La c arte de l'Inde // Ans Van Berkum pendant son discours d'ouverture de l'exposition // Le ministre indien de la Culture pendant son discours
La c arte de l'Inde // Ans Van Berkum pendant son discours d'ouverture de l'exposition // Le ministre indien de la Culture pendant son discours

     Proverbiale et plusieurs fois millénaire est l’infinie richesse créatrice de l’Inde ! Et proverbiale la multiplicité des symboles intervenant dans la pénétration de ses expressions artistiques compréhensibles seulement si elles sont replacées dans le contexte idéologique, esthétique et religieux de la civilisation indienne.

    C’est pourquoi, lorsqu’un visiteur occidental parcourt l’exposition "Out of India" il est en droit de se demander s’il va être capable d’en comprendre l’essentiel, ou s’il devra se contenter de n’en considérer que les évidences. D’autant plus, qu’il s’agit d’art populaire, d’art tribal même, où chaque ethnie ajoute à ses créations ses mythologies personnelles.

 

    Ainsi, l’invité d’honneur de cette exposition, Jangarh Singh Shyam, appartient-il à la tribu des Gond. Reviennent dans ses oeuvres les animaux de la jungle, dans des postures très naturalistes : le tigre bondit sur le tapir ; le lion menace la gazelle ; l’aigle s’agrippe au dos de l’éléphant, le boa dévore le sanglier... Mais faut-il considérer comme des hommes aux visages couverts de masques monstrueux, ces êtres griffus, debout, menaçants ? Ou bien sont-ils de fantasmatiques animaux bipèdes ? Quelle que soit la pensée du peintre, il les a longuement élaborés, constitués d’une multitude de pointillés, infimes “folioles”, minuscules “grains de riz”, collés, serrés, ocellés, carrelés et croisillonnés en losanges déformés comme à travers une loupe, fleuronnés, guillochés de mille petites lignes brisées ou onduleuses, terminées en pointes comme autant de microscopiques arcatures de mausolées... Le tout avec un sens aigu du dessin et des couleurs fortes qui génèrent une impression de grande vitalité, de sensualité, de réalisme poétique, d’énergie physique, de rythme et d’harmonie dans les mouvements.

           Le spectateur arrive alors devant un dragon-arbre au “tronc” ceint de courbes concentriques ; au “corps” onduleux couvert d’une infinité d’alvéoles, bordé de fines dentelures. Sa tête de naja, aux tout petits yeux globuleux, se ramifie en d’immenses branches feuillues dessinées avec des précisions entomologiques. Tenue par deux mains, une sorte de flûte part de sa gueule, tandis que deux autres mains tiennent l’une une branche, l’autre un trident ! L’artiste a-t-il voulu, dans la traditionnelle quête indienne de l’évolution et de la perfection, du temps et de l’éternité, de l’immanence et de la transcendance... donner à cet animal à la fois symbole de la peur et de la fête, les attributs de l’art, de la vie et de la mort ?...

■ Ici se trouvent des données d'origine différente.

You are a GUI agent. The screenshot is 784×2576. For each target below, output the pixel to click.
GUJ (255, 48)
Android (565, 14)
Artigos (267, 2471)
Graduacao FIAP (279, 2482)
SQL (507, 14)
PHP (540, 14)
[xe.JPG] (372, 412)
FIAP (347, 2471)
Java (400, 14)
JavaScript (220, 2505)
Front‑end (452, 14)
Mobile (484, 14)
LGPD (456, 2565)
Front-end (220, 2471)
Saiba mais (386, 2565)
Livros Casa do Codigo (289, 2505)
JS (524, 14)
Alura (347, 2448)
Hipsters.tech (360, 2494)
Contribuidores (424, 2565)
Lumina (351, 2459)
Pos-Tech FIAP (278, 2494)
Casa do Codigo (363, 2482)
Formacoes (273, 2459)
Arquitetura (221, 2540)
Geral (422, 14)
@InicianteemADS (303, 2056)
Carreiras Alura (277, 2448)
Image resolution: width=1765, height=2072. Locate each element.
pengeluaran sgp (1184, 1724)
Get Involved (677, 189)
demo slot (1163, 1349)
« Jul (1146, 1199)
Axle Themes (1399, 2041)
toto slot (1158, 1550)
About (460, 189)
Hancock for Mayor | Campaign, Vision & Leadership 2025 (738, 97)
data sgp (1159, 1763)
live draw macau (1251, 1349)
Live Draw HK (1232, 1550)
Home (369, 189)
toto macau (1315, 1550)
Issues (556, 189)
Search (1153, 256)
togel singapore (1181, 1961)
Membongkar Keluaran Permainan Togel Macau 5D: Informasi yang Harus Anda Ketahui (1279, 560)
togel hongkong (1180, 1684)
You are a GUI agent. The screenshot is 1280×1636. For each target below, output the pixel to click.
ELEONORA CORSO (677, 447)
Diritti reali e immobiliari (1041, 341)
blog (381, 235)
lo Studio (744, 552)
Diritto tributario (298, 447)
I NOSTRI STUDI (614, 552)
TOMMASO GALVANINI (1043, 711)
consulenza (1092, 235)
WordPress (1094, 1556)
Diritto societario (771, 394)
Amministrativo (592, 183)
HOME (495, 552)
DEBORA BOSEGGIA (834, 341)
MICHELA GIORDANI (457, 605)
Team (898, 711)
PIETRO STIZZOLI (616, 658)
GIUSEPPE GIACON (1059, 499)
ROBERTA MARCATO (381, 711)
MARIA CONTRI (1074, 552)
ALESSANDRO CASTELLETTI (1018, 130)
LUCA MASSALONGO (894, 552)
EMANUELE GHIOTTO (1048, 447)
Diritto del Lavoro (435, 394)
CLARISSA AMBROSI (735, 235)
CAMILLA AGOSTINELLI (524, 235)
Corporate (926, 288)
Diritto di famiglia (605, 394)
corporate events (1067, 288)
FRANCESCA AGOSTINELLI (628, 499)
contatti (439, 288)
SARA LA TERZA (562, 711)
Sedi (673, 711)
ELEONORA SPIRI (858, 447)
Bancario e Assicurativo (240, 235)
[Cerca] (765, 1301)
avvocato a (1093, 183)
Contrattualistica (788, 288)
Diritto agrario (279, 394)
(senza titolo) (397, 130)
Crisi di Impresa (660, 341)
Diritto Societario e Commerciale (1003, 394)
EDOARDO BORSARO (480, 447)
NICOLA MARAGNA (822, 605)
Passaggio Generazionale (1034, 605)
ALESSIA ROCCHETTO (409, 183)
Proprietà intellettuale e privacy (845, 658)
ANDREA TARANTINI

           Complètement différents de cette fougueuse saga animalière, les autres artistes proposent des thèmes élémentaires de la symbolique indienne, des oeuvres plus intimistes : jeunes personnes aux rondeurs très féminines, à leur toilette ; petites scènes de chasse à pied ou à dos d’éléphant ; oiseaux se becquetant, princesses voguant au fil de l’eau... Ou bien des sortes de tapis muraux, ressemblant à des écorces bandées de motifs répétitifs (petits chevaux, enfants...) ou carrelées de dessins aussi fins et précis que des noeuds de couturière.

    Enfin, venues d’un autre village, des oeuvres qui, de loin, ressemblent à des dentelles de fil, et sont de près, autant de petits motifs de fleurs, d’oiseaux... Peintes rituellement à l’intérieur des cases, en blanc sur tissu bis, par des jeunes filles en âge d’être mariées, ici un trait désignant l’homme, là une croix suggérant d’autres impératifs..., elles sont la quintessence de la symbolique tribale, conjugale, familiale ; et, sous leurs airs bon-enfant, entraînent le spectateur bien loin dans ses spéculations intellectuelles !

 

          Une belle exposition, vraiment , à la fois ouverte à la curiosité occidentale, et close sur le mystère indien. Un joli conte tout plein d’exotisme. Un très singulier petit morceau de continent  suspendu aux cimaises du Musée de Stadshof !

Jeanine RIVAIS

 

 

CE TEXTE A ETE PUBLIE DANS LE N°61 DE NOVEMBRE 1997 DU BULLETIN DE L'ASSOCIATION LES AMIS DE FRANCOIS OZENDA. ET DANS LE N° 54 D'OCTOBRE 1997 DE LA REVUE IDEART

 

Discours et concerts autour de l'exposition "Out of India"
Discours et concerts autour de l'exposition "Out of India"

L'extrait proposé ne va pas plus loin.